Document excerpt =
○ ○ ○
I wanted to tell somebody but there is a legal confidentiality of the US$20m.

The court then adjourned and Sheikh Khaled was not asked any further questions about this. We think this is unfortunate because it appears from the context that what Sheikh Khaled was saying was that he wanted to tell someone about the US$20m but had been advised not to do so by Paul Dawson who had told him that Mr. Oberson agreed with this advice. So what he was saying was that he received legal advice not to disclose his receipt of US$20m. That is at least consistent with his evidence that he was advised that if he paid the US$2.5m to Mr. Oberson this would keep him out of the proceedings. Nevertheless the payment to Mr. Oberson is a matter which tells against Sheikh Khaled. However, it can be argued that this and Sheikh Khaled’s other subsequent conduct relied upon by the Judge were motivated by Sheikh Khaled’s realisation that his explanation for the receipt of the money sounded implausible.

    1. We agree with the Judge that after the proceedings were started against him, Sheikh Khaled’s original explanation for the receipt of the money could have been more forthcoming, but he said at the time that this was on legal advice and we must accept this. His first description of the transaction that “it represented underwriting fees on an investment”, was difficult to reconcile with his later account. But in this respect Mr. Betts, an experienced financial man, described the transaction referred to in Sheikh Khaled’s witness statement, as “underwriting”, so there is not much in this point.

    1. The Judge obviously attached some importance to his view that Sheikh Fahad might have wanted to involve Sheikh Khaled in the conspiracy to benefit him as a junior family member. No such suggestion was pleaded or put to Sheikh Khaled in cross-examination. We were informed that if asked Sheikh Khaled would have had a number of things to say which would have indicated that the Judge’s view was incorrect. This is not therefore a matter which we take into account.

    1. We, of course, have not seen or heard Sheikh Khaled give evidence. But the Judge noted that his credibility had not been destroyed in the witness box. Conversely, the Judge said that the way he gave evidence had not persuaded him that his inherently improbable account was true. So the outcome of the case did not depend crucially upon how Sheikh Khaled performed in the witness box and the Judge did not have to choose between his and the evidence of other witnesses. He rejected Sheikh Khaled’s evidence because it was inherently improbable.
○ ○ ○
Required work = Can you carry the judgment excerpt about Sheikh Khaled and the US$20m forward from its last sentence?
○ ○ ○
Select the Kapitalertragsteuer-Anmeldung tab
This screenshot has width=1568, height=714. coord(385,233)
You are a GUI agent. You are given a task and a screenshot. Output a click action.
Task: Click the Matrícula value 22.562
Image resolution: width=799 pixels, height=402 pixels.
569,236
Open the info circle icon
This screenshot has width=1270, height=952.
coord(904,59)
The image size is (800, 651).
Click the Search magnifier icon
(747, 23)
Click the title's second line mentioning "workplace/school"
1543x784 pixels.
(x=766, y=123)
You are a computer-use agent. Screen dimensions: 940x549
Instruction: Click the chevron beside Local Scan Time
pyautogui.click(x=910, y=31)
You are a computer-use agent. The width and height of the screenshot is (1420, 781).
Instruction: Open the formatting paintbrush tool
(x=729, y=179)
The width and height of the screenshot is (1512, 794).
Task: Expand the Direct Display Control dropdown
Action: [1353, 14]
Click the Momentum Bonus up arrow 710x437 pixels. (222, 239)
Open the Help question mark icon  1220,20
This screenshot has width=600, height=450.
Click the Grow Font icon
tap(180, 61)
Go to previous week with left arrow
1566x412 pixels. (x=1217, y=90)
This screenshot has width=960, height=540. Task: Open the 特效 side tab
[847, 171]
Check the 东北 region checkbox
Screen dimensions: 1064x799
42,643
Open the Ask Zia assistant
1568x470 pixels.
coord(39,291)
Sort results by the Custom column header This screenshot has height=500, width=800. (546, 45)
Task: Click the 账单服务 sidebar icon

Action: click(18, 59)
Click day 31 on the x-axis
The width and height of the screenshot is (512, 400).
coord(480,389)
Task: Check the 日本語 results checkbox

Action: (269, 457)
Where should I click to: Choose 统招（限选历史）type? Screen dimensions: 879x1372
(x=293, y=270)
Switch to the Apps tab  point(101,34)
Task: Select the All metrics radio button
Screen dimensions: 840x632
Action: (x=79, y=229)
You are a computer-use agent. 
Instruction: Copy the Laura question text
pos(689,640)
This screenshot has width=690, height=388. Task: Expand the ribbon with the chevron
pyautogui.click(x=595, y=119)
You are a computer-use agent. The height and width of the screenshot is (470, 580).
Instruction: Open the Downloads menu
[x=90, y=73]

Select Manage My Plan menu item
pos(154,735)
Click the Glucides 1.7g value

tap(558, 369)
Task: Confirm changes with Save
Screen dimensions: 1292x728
○ ○ ○
Result for this task =
  1. We do not agree that Sheikh Khaled’s evidence was inherently improbable for the reasons we have already given. One explanation was that the money was paid to compromise him. Another was that it was his share of the proceeds of the fraud in which he was involved. Unless we are satisfied that Sheikh Khaled’s account is untrue and so the money was not paid to compromise him, the finding of dishonesty against him cannot stand. We must be satisfied on the balance of probability, bearing in mind that the charge against Sheikh Khaled is dishonesty and also involves treachery since he is alleged to have misappropriated his country’s assets when they were most needed and it was his duty to preserve them. At the end of the day this is a jury question. Having regard to everything we have said in this judgment, we are not satisfied that Sheikh Khaled‘s explanation is untrue. It follows that we allow his appeal against the Judge’s finding that he was liable to the claimants for conspiracy and dishonest assistance.

The Respondents’ Notice – Spanish Company Law.

62. By paragraph (4) in the Respondents’ Notice, it is contended as follows:

If the court concludes the learned judge’s finding that the Appellant was dishonest is wrong, the Respondents will contend that he is liable to the first Respondent for damages in the amounts of US $294,720,761.11 Ptas 2,375.000,US $6,144.000 and interest thereon under Article 133 of the Spanish Companies Law Act 1989:

(1) As the learned judge correctly concluded (and which is not challenged by the Appellant) as a matter of Spanish law a director is liable for the misconduct of another director (and the loss thereby) unless the former can discharge the onus on him of proving that the misconduct occurred despite his exercise of due diligence.

(2) The Appellant cannot discharge the onus since in his evidence he maintained that he did practically nothing in his capacity as a director of the first Respondent.

(3) Accordingly, he is liable under Article 133 for the losses caused by the fraudulent acts of Sheikh Fahad, Jaffar and de la Rosa in the Pincinco transaction.

63. Article 133 of the 1989 Act provides as follows:-

1. The directors will be liable to the company, the shareholders and the company’s creditors for the damages they may cause through acts contrary to the Law, the Articles of Association or those undertaken without the diligence with which they should discharge their duties.

2. All members of the administrative body [or ‘governing body’] that undertook the action or adopted the damaging resolution will be severally liable, except those who prove that they did not intervene in the adoption or implementation, or were unaware of its existence or, being aware, did everything possible to avoid the damages or, at least, expressly opposed it [the action or resolution].

3. The fact that the damaging action or resolution has been adopted, authorised or ratified by the General Shareholders Meeting will on no account exonerate from liability.

64. Article 127 of the 1989 Act, lays down the standard of diligence required of directors as meaning “the diligence of a responsible business man and a loyal representative”.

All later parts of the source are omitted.